村田 忠彦
2020/10/20

生野高校創立100周年、おめでとうございます
高校時代、研究者になるという目標は全く持っていませんでしたが、大学時代に出会った恩師のおかげで、多目的最適化という分野に興味を持ち、博士号の学位を取得しました。多目的最適化では、「あちらを立てれば、こちらが立たず」という競合の問題を取り扱います。ちょうど1つのケーキをどうやって分ければよいか、という問題に似ています。人数分を均等に分ける、というのも1つの考え方ですが、食べる人の体の大きさに合わせて分けるというのも妥当な考え方です。そのとき一番お腹が空いている人を優先する、というのも1つの考え方です。それらの目的の中間をとる、という選択肢もあります。どの目的をどれほど優先するかによって、ふさわしい解が変わるのです。
この分野の最先端では、目的の数を数百や数千に増やした場合に起こる現象が研究されています。面白いことに、目的の数が増えた時には、あらゆる解がなんらかの点でふさわしさを有するようになります。それぞれの解のなにかが優れていることが明らかになるのです。

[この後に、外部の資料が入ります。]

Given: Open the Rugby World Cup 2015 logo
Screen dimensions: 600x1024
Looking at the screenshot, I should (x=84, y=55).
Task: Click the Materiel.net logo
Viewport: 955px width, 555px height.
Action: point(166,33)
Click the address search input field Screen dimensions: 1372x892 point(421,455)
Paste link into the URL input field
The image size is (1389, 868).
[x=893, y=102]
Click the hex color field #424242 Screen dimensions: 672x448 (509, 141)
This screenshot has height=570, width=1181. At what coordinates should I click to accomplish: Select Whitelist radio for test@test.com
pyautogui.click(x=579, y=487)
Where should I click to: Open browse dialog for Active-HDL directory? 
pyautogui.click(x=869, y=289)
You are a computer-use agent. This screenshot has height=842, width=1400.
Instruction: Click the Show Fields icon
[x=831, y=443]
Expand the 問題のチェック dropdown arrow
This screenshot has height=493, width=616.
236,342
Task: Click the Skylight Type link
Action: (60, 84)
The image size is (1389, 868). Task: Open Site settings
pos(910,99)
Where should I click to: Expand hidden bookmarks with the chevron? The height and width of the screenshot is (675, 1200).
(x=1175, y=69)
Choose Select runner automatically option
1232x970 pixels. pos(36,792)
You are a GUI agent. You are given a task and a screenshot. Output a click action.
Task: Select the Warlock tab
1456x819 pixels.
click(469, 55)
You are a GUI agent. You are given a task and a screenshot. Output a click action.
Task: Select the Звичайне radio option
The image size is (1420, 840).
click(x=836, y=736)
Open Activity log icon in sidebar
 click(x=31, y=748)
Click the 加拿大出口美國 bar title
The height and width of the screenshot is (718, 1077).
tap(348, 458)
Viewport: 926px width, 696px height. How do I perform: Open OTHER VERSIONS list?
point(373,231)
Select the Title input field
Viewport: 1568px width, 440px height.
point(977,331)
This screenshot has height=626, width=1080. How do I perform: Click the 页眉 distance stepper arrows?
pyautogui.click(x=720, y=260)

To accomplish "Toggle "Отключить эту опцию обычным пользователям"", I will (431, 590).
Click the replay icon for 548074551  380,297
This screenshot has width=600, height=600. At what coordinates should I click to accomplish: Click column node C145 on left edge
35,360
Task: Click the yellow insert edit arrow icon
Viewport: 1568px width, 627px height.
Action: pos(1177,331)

42期では、卒業後20年を経て、全体の同窓会がありました。出会った同窓生の多様性にとても感激しました。高校卒業後は、それぞれの専門性が高くなるため、どうしても同じような興味関心を持つ友人や同僚が多くなります。高校の時に仲がよかったかどうかに関係なく、それぞれの目的に向かって邁進している同窓生から聞く話はどれも面白く、自分の価値観が豊かになるのを感じました。これこそが社会における多目的最適化の結果であることを実感しています。この100周年の活動を通して同期以外にも素晴らしい卒業生がおられることを知り、私自身の励みになっています。これからも互いに刺激を与えられる卒業生にお会いできることを楽しみにしています。
Profile
村田 忠彦(むらた ただひこ)
博士(工学) 高校42期理事。
1994年 大阪府立大学 工学部 経営工学科 卒業
1996年 大阪府立大学 大学院 工学研究科 博士前期課程修了
1997年 大阪府立大学 大学院 工学研究科 博士後期課程修了
2010年 シカゴ大学計算研究所 客員研究員(〜2011年)
現在、関西大学総合情報学部教授。関西大学政策グリッドコンピューティング実験センター長、進化計算学会理事、IEEE Systems, Man, and Cybernetics Society 理事などを歴任。